Вдруг из коридора послышался голос птицы. Затем я увидел Кузю. Цепляясь одной рукой за перильца, а в другой держа клетку, он спускался ко мне.
— Жрун окаянный! — крикнул он. — Зачем ты здесь?! Я тебя по всему судну ищу!
Я молчал по той естественной причине, что во рту у меня находилась икра. Но вскоре, прожевав и проглотив ее, я начал объяснять Кузе, что нахожусь здесь не из пустой прихоти, а для пополнения общественных припасов. Следовательно...
— Следовательно, пока ты обжирался, шлюпка ушла! — нервно перебил меня мой друг. В тот же миг в нем проявилась буйная отцовская наследственность: он хотел меня ударить. Но не тут-то было: в одной руке — клетка, другой — за перила надо держаться; крен к тому моменту еще больше усилился. Под критические возгласы птицы мы поднялись на палубу. Она теперь имела такой опасный наклон, что мне вдруг вспомнились строчки тети Бани, проницательницы будущего: «Благодаря картам проклятым ждет тебя казенный дом с полом покатым...» Так вот что имела она в виду!..

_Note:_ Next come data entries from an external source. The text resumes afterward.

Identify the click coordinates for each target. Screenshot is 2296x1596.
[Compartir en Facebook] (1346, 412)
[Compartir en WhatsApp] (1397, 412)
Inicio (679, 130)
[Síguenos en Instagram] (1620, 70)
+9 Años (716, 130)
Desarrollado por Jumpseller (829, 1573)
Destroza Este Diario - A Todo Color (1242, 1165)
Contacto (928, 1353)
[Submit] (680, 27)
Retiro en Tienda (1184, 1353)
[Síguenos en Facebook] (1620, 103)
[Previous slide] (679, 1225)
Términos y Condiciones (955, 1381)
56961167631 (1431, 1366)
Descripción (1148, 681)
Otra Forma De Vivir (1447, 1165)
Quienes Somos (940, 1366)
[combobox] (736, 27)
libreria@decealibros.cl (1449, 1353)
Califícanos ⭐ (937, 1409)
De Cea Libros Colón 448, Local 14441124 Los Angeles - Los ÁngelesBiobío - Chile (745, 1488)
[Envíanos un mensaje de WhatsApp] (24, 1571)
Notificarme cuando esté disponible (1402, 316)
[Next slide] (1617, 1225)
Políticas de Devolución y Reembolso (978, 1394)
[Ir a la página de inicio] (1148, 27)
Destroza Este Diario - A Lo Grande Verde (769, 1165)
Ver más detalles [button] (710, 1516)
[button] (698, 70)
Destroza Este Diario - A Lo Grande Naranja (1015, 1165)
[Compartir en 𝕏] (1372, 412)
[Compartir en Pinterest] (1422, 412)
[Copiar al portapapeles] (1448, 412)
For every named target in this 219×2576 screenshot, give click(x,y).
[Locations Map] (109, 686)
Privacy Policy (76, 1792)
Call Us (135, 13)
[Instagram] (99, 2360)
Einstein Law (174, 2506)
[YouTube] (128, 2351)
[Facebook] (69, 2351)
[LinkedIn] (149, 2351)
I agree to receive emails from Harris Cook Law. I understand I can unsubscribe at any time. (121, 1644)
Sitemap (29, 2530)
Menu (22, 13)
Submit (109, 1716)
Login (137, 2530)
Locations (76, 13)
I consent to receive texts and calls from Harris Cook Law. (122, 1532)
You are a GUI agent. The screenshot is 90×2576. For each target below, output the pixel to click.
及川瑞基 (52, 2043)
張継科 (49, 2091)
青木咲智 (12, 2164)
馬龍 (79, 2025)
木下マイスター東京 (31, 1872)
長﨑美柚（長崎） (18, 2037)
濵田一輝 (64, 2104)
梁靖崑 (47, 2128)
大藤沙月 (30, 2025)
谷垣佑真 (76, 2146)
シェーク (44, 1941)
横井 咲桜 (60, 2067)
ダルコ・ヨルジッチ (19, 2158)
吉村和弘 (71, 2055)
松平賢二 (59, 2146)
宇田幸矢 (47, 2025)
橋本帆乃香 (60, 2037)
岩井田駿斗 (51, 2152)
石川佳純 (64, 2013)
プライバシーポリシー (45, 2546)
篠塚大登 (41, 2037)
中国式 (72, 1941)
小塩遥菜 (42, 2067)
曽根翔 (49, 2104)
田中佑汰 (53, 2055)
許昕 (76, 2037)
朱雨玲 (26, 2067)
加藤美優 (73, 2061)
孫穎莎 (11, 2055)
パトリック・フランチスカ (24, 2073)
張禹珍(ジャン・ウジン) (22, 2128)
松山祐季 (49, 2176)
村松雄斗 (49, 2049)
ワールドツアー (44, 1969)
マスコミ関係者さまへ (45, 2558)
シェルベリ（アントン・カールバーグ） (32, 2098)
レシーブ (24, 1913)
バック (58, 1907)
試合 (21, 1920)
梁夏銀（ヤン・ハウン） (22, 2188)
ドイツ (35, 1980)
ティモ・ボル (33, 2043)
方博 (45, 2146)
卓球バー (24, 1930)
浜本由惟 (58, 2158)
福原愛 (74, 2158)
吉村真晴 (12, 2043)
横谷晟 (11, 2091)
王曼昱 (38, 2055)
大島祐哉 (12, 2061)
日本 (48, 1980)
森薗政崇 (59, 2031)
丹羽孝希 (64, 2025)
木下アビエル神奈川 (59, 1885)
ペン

Итак, мы находились на тонущем судне. И ни одной шлюпки не видно было — только волны да волны. Уже много позже, вернувшись из Рая, я узнал, что те ребята с третьей шлюпки честно и с опасностью для жизни ждали нас какое-то время. Но потом помимо их воли одна особенно крупная волна отнесла их далеко в море. В утешение уважаемым читателям скажу, что никто из команды не погиб. Шлюпки разметало по океану, но в дальнейшем всех потерпевших крушение подобрали: одних — либерийский танкер, других — шведский сухогруз. А когда наши товарищи добрались до родины, то о нас двоих, естественно, доложили как о погибших.
Но мы с Кузей тогда не погибли.
На судне имелась еще одна, дополнительная, вненумерная шлюпка малого размера, рассчитанная на четырех гребцов. Из-за крена и дифферента она свисала на талях со шлюпбалки под таким углом, что вывалить ее на воду, да еще при таком сильном волнении моря, оказалось нелегким делом. Однако мы, благодаря Кузиной технической сноровке, с этим справились. Перед тем как покинуть палубу, Кузя выпустил на волю птицу.